Da traf ich Martin, mit dem ich das 300er Qualifikations-Brevet zusammen gefahren war. Er schlug vor sich zusammenzutun. Aber am zweiten Hügel musste ich ihn ziehen lassen. Ich hangelte mich jetzt von Dorf zu Dorf. Die Franzosen hatten für die Radfahrer überall kleine Stationen aufgebaut – mit Wasser, Cola, frisch aufgeschnitten Orangenspalten. Ein Junge überredete mich zu einer Portion Grießbrei. Das war ein schöner Kindheitsgeschmack. Das war wieder ein Bild, genauer Geschmack, auf den ich mein Inneres einstellen konnte.
Die Sonne ging endlich unter, jetzt wurde es kühler, plötzlich hatte ich das Gefühl, wieder vorwärtszukommen. Eigentlich wollte ich zwischendurch drei Stunden in einem vorgebuchten Pensionszimmer schlafen. Das musste ich stornieren. Stattdessen schlief ich in Vil-Laines-la-Juhel 45 Minuten auf zwei zusammengestellten Bierbänken. Dann etwas kaltes Wasser ins Gesicht und wieder los. Um 5.46 Uhr war ich am Zwischenziel. Die Orangenlimonade schmeckte wie Champagner. Ich war wieder im Spiel.
Nach einer halben Stunde Powernap auf dem Parkett hinter den Kontrolldamen fuhr ich wieder los. Die letzten zwei Stunden fing es dann noch an zu regnen. Aber dann nahm ich mir vor, nun nicht rumzutrödeln, sondern mit einer Gesamtzeit von höchstens 82 Stunden ins Ziel zu kommen. Bei der elektronischen Schaltung war der Akku nun fast leer. Ohne meine geliebten dicken Gänge pedalierte ich die letzten Kilometer runter. Am Ende konnte ich sogar lächeln, als mich meine Frau bei der Einfahrt begrüßte. In den letzten Stunden hatte ich mich auf das Bild konzentriert, wie ich durch den weiß-roten Zielbogen fahre.
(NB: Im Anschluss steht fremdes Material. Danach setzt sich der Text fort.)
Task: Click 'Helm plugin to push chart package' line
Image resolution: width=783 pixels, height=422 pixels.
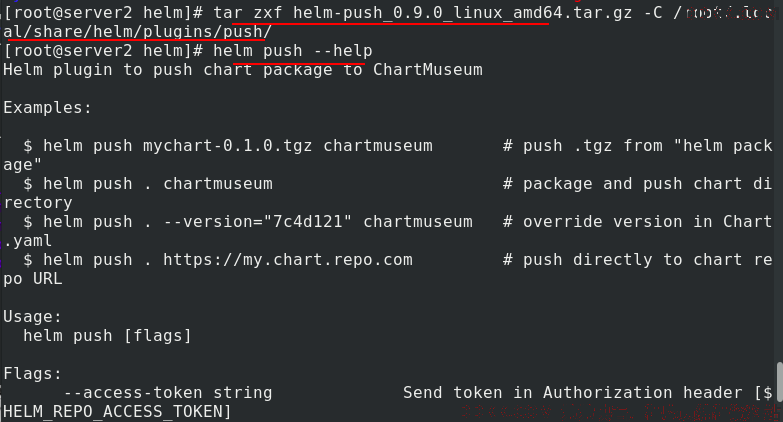Action: click(168, 70)
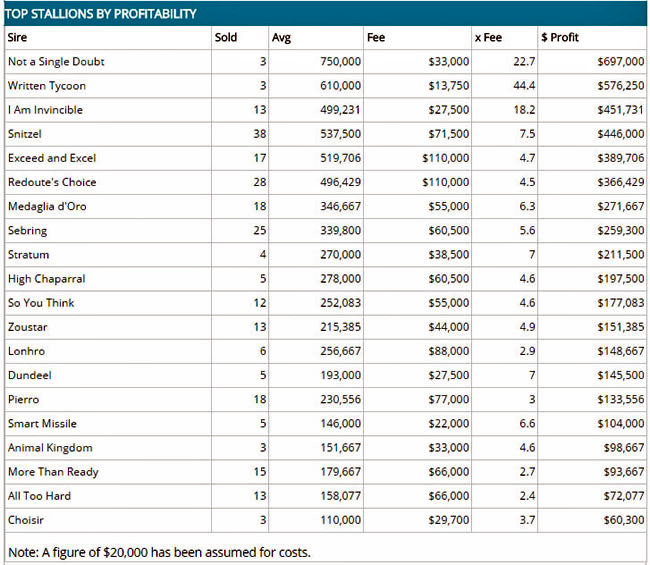Screen dimensions: 650x565
Task: Select the Choisir sire cell
Action: coord(25,520)
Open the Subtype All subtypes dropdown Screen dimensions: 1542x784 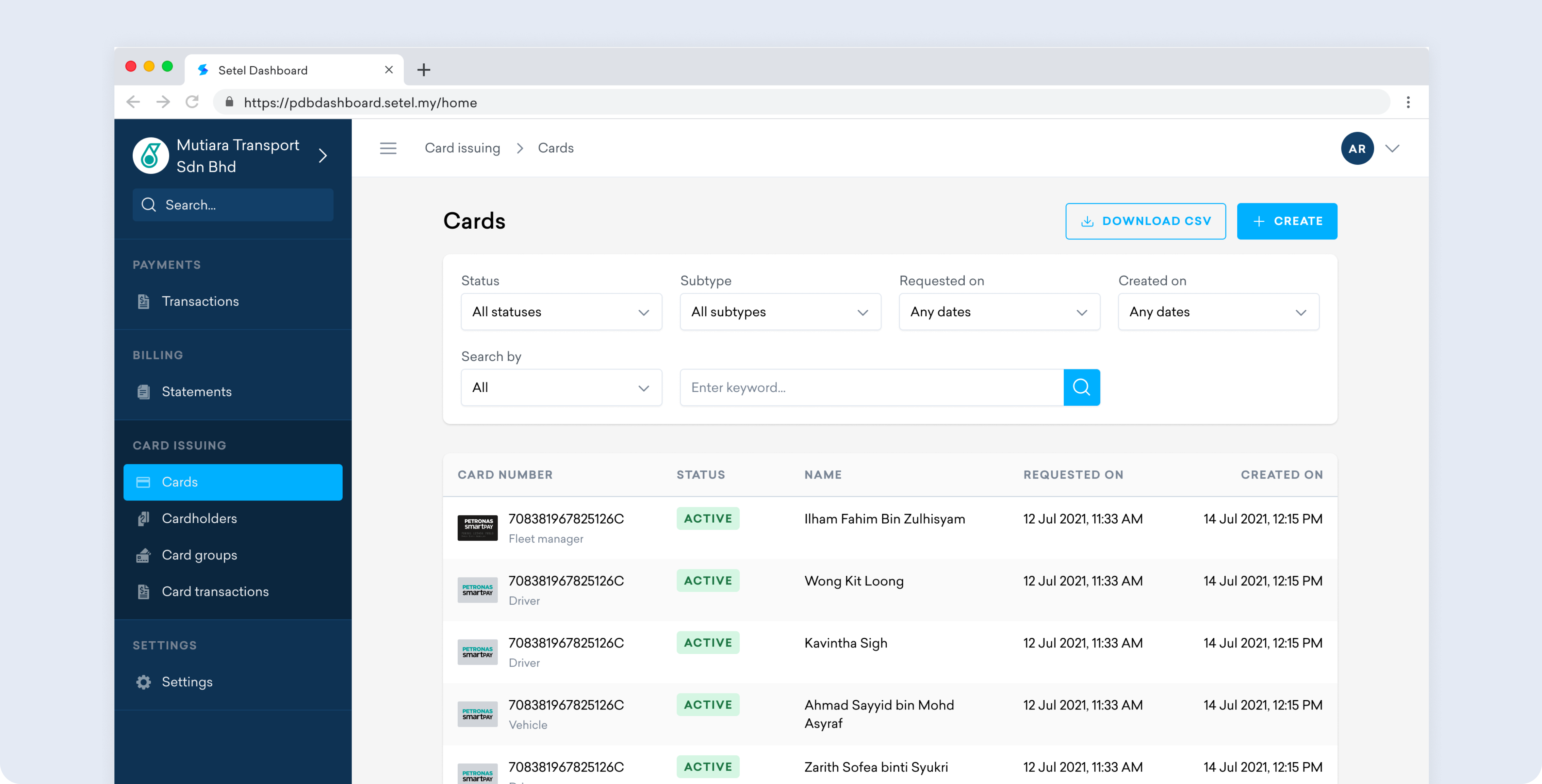(x=780, y=312)
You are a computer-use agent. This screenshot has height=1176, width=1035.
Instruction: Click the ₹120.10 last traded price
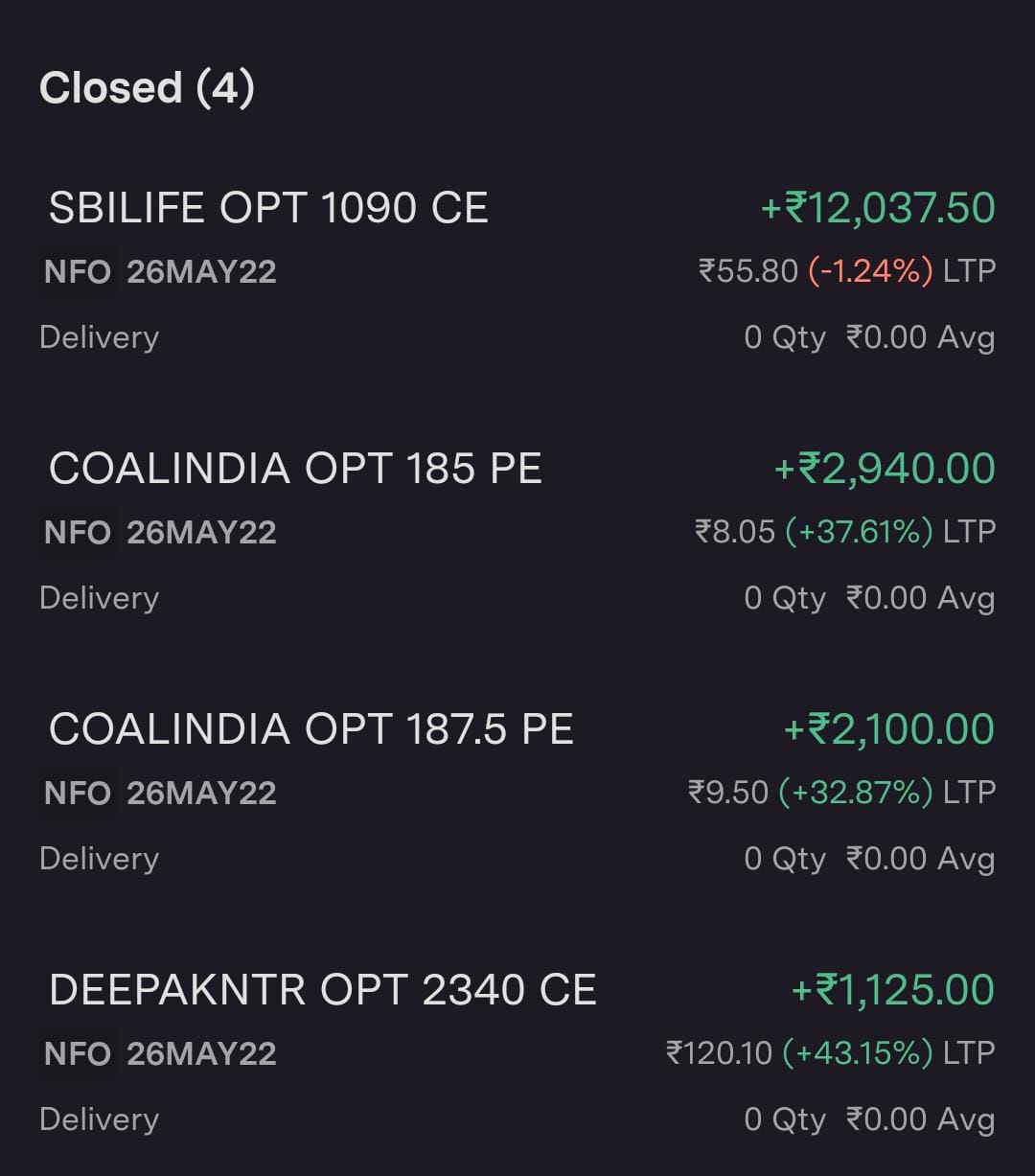719,1053
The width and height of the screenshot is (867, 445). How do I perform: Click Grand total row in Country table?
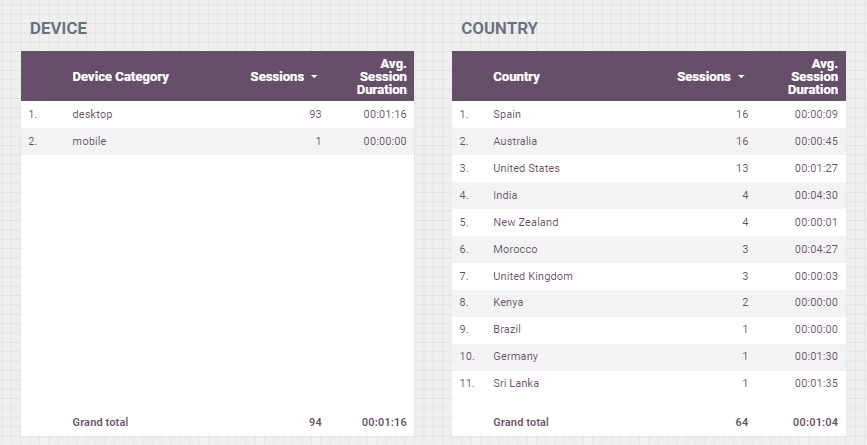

Unterm Strich: Ausrüstung (Cervelo Caledonia, Shimano 105 Di2, Zipp-Carbon-Laufradsatz 303 Firecrest, Continental Grand Prix 5000 tubeless in 30er Breite) und Vorbereitung waren gut, entscheidend in der Krise war der Kopf: die Ruhe bewahren, sich auf das nächste Stückchen konzentrieren und an die gekühlte Flasche alkoholfreies Weizen in der Ferienwohnung denken. Geholfen hat auch der aufmunternde Signal-Liveticker im Chat mit meinen Freund(inn)en vom RV Altona. (Aber auch darin steckt ein psychologischer Trick. Durch die Bekanntgabe meiner Teilnahme und des Tracking-Links, wusste ich immer, dass ein paar Augen auf mich gerichtet waren.)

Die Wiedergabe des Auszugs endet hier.